### Data

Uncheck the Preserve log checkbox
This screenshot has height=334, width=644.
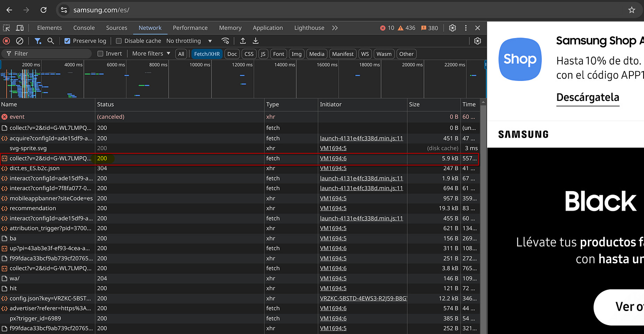(x=68, y=41)
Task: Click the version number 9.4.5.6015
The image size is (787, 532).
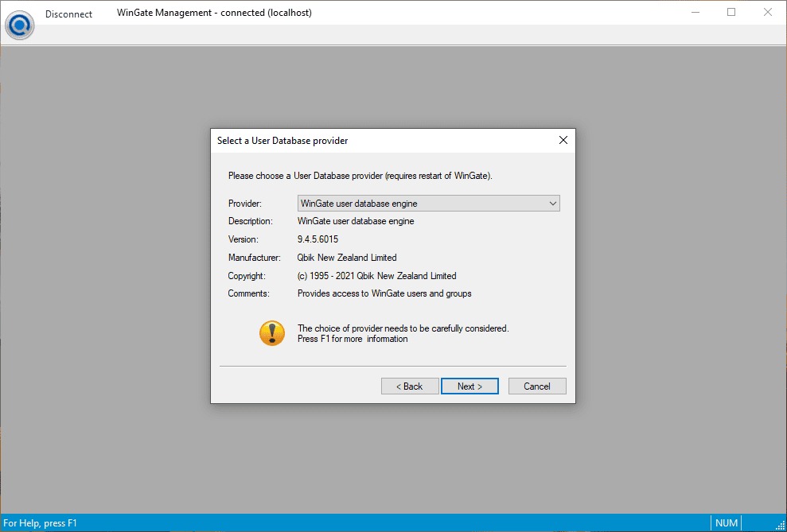Action: [323, 239]
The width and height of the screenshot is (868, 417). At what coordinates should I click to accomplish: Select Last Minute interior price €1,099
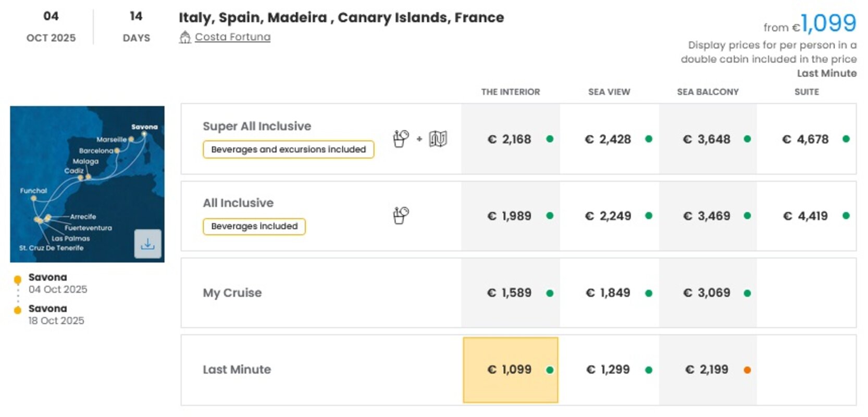tap(510, 370)
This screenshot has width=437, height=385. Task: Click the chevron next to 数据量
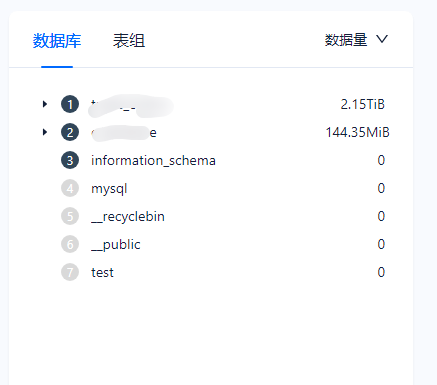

######

With pictures omitted, copy exactly the lines from the one containing "This screenshot has height=334, width=644." through the final line of the listing, both included.

This screenshot has height=334, width=644.
(x=68, y=41)
Task: Click the version number 9.4.5.6015
The image size is (787, 532).
Action: [323, 239]
The width and height of the screenshot is (868, 417). At what coordinates should I click to accomplish: Select Last Minute interior price €1,099
tap(510, 370)
This screenshot has width=437, height=385. Task: Click the chevron next to 数据量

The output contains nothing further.